2026-06-09 チャルマース工科大学
<関連情報>
- https://news.cision.com/chalmers/r/better-cancer-care-on-the-horizon-thanks-to-new-blood-analysis-method,c4358108
- https://academic.oup.com/bib/article/27/2/bbag111/8524997
低パス液体生検シーケンスデータにおけるコピー数異常の高感度検出 Sensitive detection of copy number alterations in low-pass liquid biopsy sequencing data
Lotta Eriksson ,Eszter Lakatos
Briefings in Bioinformatics Published:16 March 2026
DOI:https://doi.org/10.1093/bib/bbag111

Abstract
Liquid biopsies, coupled with analysis of copy number alterations (CNAs), have emerged as a promising tool for non-invasive monitoring of cancer progression and tumor composition. However, methods utilizing CNA data from liquid biopsies are limited by the low signal in the samples, caused by a low percentage of cancer DNA in the blood, and inherent noise introduced in the sequencing.
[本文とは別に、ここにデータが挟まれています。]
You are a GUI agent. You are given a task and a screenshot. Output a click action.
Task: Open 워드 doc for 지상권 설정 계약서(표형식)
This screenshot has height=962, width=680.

To address this challenge, we developed BayesCNA, a method designed to improve signal extraction from low-pass liquid biopsy sequencing data, by utilizing a Bayesian changepoint detection algorithm. We use information of the posterior changepoint probabilities to identify likely changepoints, where a changepoint indicates a shift in the copy number state. The signal is then reconstructed using the identified partition. We show the effectiveness of the method on synthetically generated datasets and compare the method with state-of-the-art bioinformatics tools under noisy conditions. Our results show that this novel approach increases sensitivity in detecting CNAs, particularly in low-quality cases.